(EXCERPTED TEXT begins)
And it could be, you might need CSP more, again, I'm talking about acronyms, but you might CSP more than key or key more than CSP, and that's where journey starts. So, but I think, yeah, you should definitely talk about managing security in a multi-cloud world right after this, after this session or panel.
Okay. Thank you. Very
Good to me. The crucial thing that everyone should do before embarking or while embarking in a multi-cloud journey is to, oh, I've been shot.
No, nevermind. It always falls flat. I dunno why I keep trying it is to actually identify the artifacts and the concepts that are relevant to your solution and to your business and to your roadmap and have abstract representation of those so that you can work at that level before mapping it to the actual vendor artifacts, because vendors will try to make you whiteboard already using the names of the things in their offering.
Instead, you should try to resist that, do something at higher abstraction level and then map it so that you do operations that can be uniformly applied across the different. And one thing that I love of identity is that we did that for you already. Like when you look at open idea, when you look at the various protocols that we've been working on for the last few years, we did exactly that we abstracted way some of the core concepts so that now you can rely on those concepts without worrying about the implementation. You just worry about whether the vendor implemented the right standard.
You'll have to do the same for everything else, but for identity you are covered.
Okay.
I'm actually gonna start actually, even in earlier part of departure from, from you, if you know, the old security truism is you can't protect what you don't know about. So just even backing up and knowing exactly what you have, and you're gonna be shocked.
You know, there's things you know about. You've got, you know, multiple, you know, infrastructure, you know, platform as a service or infrastructure service. And a lot of the it folks know about that. They've been part of that decision with all the SAS applications or even other, you know, platform assess the service kinds of things you're gonna find, particularly in a large organization, all kinds of things you had no idea existed.
So, you know, I would say, you know, number one, step one is really in a comprehensive way, take an inventory so that, and that's where you can start with, and then you jump in and then you start with your threat assessment and your vulnerability assessment, you know, to understand what, you know, what are your risks and then in the normal scenario of prioritizing those, I, I agree my, my comment on first principles, although with you, I would, I would compliment that, you know, abstract away some of the, the terms and complexity into a set of first principle, things that you need to do, you know, least privilege is a good, you know, first principle, you know, as one example of that.
So there's certain things that you, you have to implement no matter, you know, what kind of tool set you're using as an example. So I agree with that as well.
Yeah, sure. I know that we're running outta time, so I'll, I'll just agree with everything that they said, but yeah, just identify, for example, if your organization has privilege accounts, then that's something you need to manage. If you don't, then you don't need that, or you might in the future.
So, but you, the number one thing is that you're gonna have identities to manage somehow. So take it right back to the core, forget about all those acronyms and just, you know, find out what you need to secure organization.
Okay.
Well, thank you very much. And thank you for your participation. Perhaps we can thank the panelists.
(EXCERPTED TEXT ends)
## COMPLETE THE FOLLOWING
(A) In the panel excerpt, what is given as an example of a first principle?
(B) Transcribe the panel excerpt starting at "Instead, you should" and ending at "you are covered.".
(PROVIDED MATERIAL begins)
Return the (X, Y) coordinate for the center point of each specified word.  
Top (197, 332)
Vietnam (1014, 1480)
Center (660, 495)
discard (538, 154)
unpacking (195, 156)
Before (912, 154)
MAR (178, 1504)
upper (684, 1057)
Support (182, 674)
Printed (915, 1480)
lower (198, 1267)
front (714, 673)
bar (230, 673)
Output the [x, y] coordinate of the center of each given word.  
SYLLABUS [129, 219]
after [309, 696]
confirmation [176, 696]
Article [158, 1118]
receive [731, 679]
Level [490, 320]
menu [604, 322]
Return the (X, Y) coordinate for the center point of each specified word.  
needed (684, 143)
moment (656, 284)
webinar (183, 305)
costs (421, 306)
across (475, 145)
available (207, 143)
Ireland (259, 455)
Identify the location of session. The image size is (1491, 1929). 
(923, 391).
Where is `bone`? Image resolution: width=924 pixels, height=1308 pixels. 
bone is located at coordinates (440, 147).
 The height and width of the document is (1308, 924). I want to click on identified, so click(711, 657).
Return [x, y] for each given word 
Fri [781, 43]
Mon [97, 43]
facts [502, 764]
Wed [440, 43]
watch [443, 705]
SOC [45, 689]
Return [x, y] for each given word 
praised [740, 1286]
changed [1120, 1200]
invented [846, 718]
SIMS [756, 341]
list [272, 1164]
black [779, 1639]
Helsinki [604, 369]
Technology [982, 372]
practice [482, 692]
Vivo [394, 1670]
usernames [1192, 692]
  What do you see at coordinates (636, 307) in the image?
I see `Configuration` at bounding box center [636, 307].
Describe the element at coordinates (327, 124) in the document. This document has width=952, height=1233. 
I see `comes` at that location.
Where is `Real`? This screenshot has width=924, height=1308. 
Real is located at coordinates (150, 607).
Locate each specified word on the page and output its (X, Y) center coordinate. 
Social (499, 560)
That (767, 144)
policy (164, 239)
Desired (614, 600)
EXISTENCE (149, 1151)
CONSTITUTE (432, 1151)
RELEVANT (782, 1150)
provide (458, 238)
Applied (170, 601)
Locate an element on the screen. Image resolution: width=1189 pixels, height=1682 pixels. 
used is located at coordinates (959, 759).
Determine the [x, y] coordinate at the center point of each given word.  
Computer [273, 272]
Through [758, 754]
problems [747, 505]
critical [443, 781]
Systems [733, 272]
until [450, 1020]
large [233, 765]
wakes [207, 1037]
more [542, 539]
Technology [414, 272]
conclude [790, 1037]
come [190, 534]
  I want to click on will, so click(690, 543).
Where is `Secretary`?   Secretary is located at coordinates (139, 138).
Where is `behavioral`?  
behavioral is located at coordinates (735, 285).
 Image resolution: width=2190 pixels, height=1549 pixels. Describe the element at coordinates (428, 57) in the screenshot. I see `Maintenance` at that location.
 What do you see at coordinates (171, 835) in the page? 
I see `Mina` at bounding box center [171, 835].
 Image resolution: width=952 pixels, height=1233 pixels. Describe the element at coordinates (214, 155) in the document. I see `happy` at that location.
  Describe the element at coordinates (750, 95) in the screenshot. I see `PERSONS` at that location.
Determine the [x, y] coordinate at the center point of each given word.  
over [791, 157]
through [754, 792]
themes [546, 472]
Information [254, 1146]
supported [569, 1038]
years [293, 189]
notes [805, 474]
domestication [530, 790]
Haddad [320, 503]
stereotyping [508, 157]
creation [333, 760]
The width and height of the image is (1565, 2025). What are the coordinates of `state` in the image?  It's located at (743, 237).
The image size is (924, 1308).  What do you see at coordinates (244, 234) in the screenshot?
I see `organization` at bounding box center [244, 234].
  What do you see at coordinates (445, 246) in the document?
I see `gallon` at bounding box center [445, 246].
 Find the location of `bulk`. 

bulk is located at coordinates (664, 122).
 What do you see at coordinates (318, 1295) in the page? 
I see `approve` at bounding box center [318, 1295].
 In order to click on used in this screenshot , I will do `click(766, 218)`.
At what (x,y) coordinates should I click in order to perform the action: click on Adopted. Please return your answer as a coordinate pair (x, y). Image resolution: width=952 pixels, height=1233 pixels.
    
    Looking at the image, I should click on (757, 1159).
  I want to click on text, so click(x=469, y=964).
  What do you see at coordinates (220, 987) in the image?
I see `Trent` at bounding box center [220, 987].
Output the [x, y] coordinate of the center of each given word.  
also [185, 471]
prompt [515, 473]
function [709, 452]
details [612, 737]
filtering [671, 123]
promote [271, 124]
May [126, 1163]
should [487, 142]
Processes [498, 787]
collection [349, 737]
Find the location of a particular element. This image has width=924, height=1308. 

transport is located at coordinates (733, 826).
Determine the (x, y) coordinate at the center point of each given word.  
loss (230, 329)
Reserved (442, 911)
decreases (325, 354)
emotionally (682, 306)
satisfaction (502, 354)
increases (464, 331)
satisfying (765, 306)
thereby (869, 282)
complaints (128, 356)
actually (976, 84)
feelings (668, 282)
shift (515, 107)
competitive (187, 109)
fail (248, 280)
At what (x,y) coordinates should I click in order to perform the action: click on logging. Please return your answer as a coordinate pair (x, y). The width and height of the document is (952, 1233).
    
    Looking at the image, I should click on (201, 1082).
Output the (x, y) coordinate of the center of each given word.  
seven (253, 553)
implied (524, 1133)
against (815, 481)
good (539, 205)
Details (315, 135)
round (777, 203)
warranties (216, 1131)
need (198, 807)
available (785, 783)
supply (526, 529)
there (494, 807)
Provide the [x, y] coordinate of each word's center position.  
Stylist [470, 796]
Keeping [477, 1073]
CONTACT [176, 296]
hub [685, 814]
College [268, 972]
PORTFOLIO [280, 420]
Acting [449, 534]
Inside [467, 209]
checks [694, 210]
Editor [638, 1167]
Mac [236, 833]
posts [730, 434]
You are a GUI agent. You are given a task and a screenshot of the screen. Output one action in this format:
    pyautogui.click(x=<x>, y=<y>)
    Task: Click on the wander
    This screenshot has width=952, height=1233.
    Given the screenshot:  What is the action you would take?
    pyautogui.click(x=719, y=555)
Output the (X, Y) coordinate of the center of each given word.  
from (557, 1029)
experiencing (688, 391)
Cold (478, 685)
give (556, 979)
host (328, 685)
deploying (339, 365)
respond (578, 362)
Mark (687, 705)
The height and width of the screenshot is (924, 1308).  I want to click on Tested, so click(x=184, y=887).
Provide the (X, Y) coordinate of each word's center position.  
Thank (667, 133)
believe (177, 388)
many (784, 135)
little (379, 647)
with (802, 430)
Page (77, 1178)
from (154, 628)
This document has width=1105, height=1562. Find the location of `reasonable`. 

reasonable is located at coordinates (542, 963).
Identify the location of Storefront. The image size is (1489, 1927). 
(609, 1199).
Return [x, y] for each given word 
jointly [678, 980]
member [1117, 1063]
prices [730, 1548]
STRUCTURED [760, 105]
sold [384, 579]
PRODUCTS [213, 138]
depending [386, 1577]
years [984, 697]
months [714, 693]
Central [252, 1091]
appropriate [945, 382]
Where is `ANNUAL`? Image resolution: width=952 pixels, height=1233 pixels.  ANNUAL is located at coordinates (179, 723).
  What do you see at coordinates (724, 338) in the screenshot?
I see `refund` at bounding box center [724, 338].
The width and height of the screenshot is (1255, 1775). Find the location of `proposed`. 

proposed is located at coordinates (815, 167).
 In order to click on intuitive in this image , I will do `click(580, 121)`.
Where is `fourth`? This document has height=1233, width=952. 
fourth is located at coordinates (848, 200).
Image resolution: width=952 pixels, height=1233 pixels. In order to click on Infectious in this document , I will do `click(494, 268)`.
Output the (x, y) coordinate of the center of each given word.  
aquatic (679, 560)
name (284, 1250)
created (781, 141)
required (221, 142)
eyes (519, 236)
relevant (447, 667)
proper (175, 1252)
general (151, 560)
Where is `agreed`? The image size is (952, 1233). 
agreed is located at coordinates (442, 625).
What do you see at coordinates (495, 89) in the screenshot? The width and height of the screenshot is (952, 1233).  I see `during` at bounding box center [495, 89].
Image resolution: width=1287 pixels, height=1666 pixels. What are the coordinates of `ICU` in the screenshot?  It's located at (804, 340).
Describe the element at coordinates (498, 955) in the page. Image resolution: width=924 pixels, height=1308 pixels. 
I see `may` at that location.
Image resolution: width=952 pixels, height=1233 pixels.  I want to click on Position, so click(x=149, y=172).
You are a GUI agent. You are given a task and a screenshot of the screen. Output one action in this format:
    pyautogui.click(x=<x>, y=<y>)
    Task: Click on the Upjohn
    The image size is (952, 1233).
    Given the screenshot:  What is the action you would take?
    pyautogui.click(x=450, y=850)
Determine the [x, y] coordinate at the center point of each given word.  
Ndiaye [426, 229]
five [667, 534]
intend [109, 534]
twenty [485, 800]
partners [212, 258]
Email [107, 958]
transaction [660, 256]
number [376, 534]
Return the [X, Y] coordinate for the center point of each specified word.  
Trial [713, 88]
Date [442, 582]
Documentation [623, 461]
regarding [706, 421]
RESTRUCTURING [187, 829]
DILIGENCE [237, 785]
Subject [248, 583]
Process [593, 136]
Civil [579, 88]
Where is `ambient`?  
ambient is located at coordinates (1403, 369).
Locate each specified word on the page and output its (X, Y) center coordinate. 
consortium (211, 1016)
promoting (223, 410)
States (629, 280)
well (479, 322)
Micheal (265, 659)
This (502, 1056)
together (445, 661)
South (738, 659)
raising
(PROVIDED MATERIAL ends)
## RESULTS BY TASK
(A) Least privilege.

(B)
Instead, you should try to resist that, do something at higher abstraction level and then map it so that you do operations that can be uniformly applied across the different. And one thing that I love of identity is that we did that for you already. Like when you look at open idea, when you look at the various protocols that we've been working on for the last few years, we did exactly that we abstracted way some of the core concepts so that now you can rely on those concepts without worrying about the implementation. You just worry about whether the vendor implemented the right standard.
You'll have to do the same for everything else, but for identity you are covered.